Et ce dès le court métrage, son second, qui lui vaut une large reconnaissance : Dimanche ou les fantômes, présenté à Cannes en 1994 avant de connaître un parcours jonché de prix en festivals. Revu trente ans après, le film reste miraculeux de maîtrise et de grâce. C’est dimanche, pas n’importe lequel, celui de la fête des mères. Une jeune femme et son fils en profitent pour faire un pique-nique près d’une rivière. Pas loin, un sexagénaire pêche à la ligne. Tout autour, deux comparses inquiétants rôdent.

Le remugle de la nature, le clapotis de la rivière composent une partition faussement édénique et progressivement asphyxiante. Quelque chose de terrible pourrait advenir, s’est peut-être même déjà produit. Et le petit garçon, entre baignades et excursion solitaire dans la forêt, se bat avec des bribes de signes, d’inquiétantes prémonitions. Finalement, seul est mort un poisson rouge. Mais quelque chose d’affreux s’est tramé dans la doublure du réel et y a incrusté ses stigmates.

Et le danger en toile de fond

À Dimanche et les fantômes succède un autre film court, Une odeur de géranium, qui connaît également un beau parcours de festivals ; puis un premier long, tourné en 1998, Plus qu’hier, moins que demain.

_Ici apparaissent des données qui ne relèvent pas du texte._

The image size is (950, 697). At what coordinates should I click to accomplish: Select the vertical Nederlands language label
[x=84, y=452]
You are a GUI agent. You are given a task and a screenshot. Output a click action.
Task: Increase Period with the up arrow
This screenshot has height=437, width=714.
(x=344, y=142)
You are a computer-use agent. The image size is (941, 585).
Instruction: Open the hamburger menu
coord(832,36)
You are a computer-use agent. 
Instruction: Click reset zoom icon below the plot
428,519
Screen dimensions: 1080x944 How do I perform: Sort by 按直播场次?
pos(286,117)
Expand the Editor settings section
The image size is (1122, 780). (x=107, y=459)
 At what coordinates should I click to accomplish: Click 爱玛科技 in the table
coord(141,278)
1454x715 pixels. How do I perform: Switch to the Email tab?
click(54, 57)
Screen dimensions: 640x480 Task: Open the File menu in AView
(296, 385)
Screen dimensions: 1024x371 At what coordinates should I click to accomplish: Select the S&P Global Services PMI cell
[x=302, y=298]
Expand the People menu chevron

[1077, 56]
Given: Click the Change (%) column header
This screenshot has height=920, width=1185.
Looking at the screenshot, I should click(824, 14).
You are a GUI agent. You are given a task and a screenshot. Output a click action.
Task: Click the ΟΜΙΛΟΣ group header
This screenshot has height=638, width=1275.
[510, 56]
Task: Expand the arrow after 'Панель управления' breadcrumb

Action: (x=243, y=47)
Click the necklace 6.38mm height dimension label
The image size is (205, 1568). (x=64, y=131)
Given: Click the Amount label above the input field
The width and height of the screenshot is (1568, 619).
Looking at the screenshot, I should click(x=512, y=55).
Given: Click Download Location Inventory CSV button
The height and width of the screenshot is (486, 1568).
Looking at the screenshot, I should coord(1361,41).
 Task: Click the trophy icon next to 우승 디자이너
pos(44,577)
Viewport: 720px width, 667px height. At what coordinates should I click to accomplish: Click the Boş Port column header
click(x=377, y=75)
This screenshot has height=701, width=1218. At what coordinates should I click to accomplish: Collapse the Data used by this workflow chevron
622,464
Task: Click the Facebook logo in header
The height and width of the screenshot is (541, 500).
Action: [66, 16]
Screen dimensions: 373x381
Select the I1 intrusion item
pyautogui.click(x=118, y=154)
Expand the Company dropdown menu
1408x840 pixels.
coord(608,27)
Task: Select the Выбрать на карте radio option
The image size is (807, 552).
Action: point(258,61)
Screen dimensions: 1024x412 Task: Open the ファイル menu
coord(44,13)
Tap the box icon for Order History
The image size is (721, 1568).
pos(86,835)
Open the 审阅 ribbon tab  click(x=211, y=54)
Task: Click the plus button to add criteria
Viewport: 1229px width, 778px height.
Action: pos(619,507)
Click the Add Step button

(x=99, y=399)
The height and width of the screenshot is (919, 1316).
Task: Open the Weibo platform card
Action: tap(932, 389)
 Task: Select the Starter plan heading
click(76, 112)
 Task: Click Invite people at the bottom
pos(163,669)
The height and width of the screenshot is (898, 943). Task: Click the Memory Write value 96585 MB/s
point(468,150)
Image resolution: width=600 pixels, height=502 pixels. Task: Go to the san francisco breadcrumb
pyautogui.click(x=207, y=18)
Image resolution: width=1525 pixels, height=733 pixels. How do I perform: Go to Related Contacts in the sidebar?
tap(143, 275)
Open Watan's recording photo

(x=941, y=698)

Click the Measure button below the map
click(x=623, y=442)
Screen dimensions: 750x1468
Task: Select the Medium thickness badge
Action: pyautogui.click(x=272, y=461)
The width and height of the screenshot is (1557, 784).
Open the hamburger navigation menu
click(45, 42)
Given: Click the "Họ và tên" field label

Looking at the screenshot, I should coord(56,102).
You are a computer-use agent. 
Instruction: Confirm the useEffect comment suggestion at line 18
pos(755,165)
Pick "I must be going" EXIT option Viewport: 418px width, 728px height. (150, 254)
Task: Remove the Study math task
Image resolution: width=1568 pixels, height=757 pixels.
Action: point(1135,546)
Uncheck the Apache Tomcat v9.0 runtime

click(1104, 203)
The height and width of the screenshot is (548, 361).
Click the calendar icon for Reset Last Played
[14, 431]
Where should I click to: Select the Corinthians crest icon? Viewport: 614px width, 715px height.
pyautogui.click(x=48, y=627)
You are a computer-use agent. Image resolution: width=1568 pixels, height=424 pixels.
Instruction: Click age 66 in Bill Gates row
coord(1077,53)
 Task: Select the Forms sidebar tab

Le film réorchestre beaucoup d’éléments déjà présents dans les courts, et constitutifs de l’univers de Laurent Achard (la présence d’une rivière, la relation petit frère/grande sœur, le monde ouvrier et rural, l’imminence d’un danger), mais les projette dans une lumière plus solaire.

Dans cette chronique familiale le temps d’un week-end, chaque personnage est porteur de souffrances, d’insatisfactions, de blessures pas cicatrisées, et pourtant le régime de la quotidienneté, une atmosphère pastorale un peu réconfortante embrassent les gerçures de chacun·e et endiguent un peu la noirceur à l’œuvre dans la totalité de l’œuvre.